> [Exercise]
In the listing, from the line with "The image size" up to and including the line with "(x=388, y=472)", swap "dropdown" for "menu" and give back only those lines with everything else unchanged. Leave the pictures out of your answer.

> [Data rows]
Start
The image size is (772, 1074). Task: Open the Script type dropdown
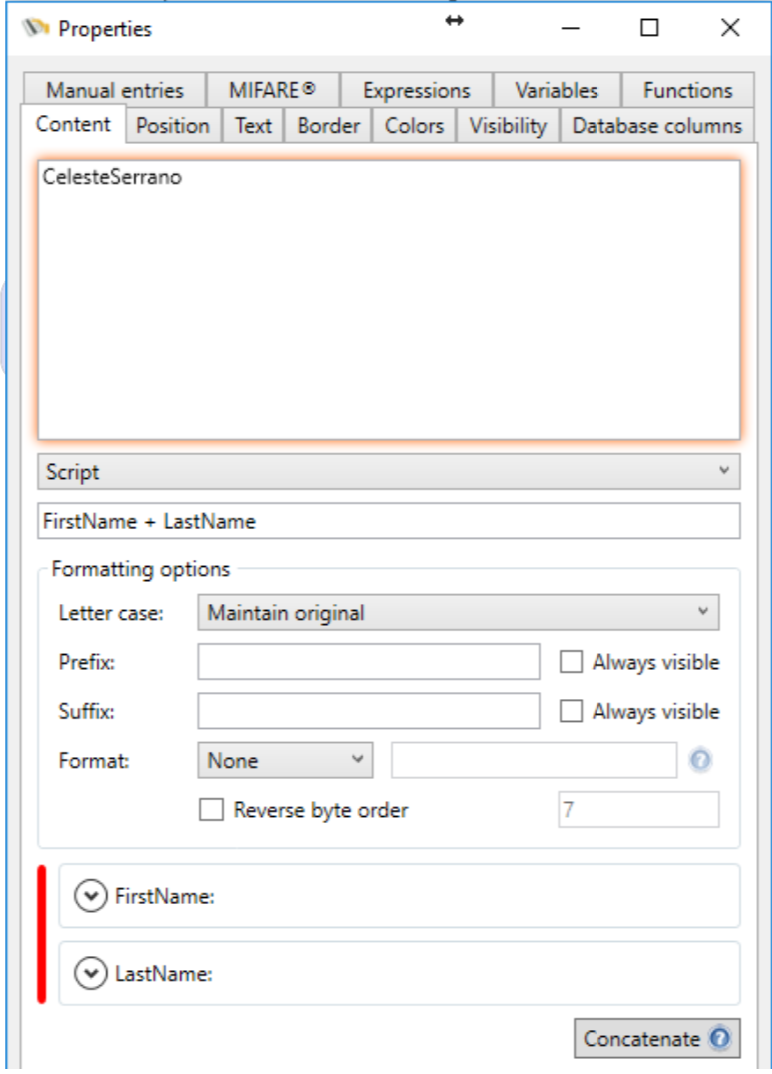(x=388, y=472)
End
Start
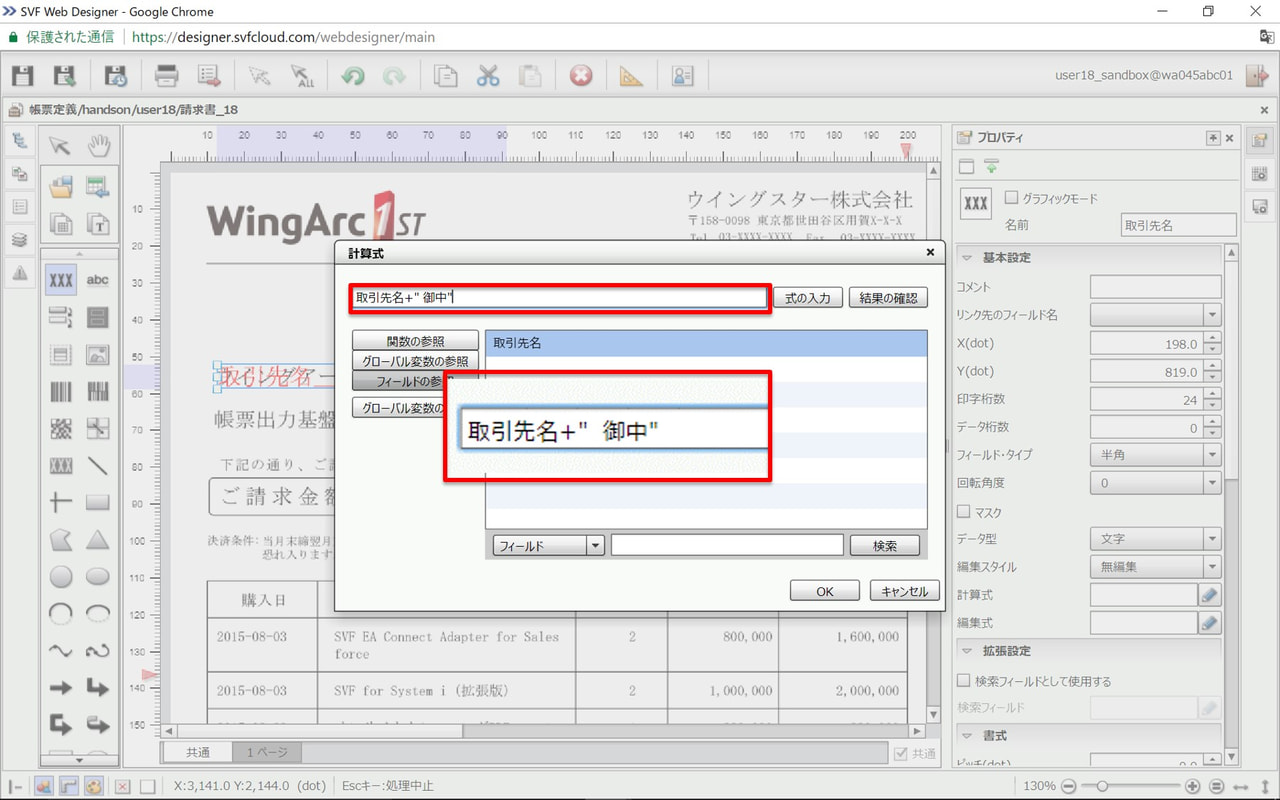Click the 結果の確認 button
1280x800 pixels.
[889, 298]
End
> [Worked answer]
The image size is (772, 1074). Task: Open the Script type menu
(x=388, y=472)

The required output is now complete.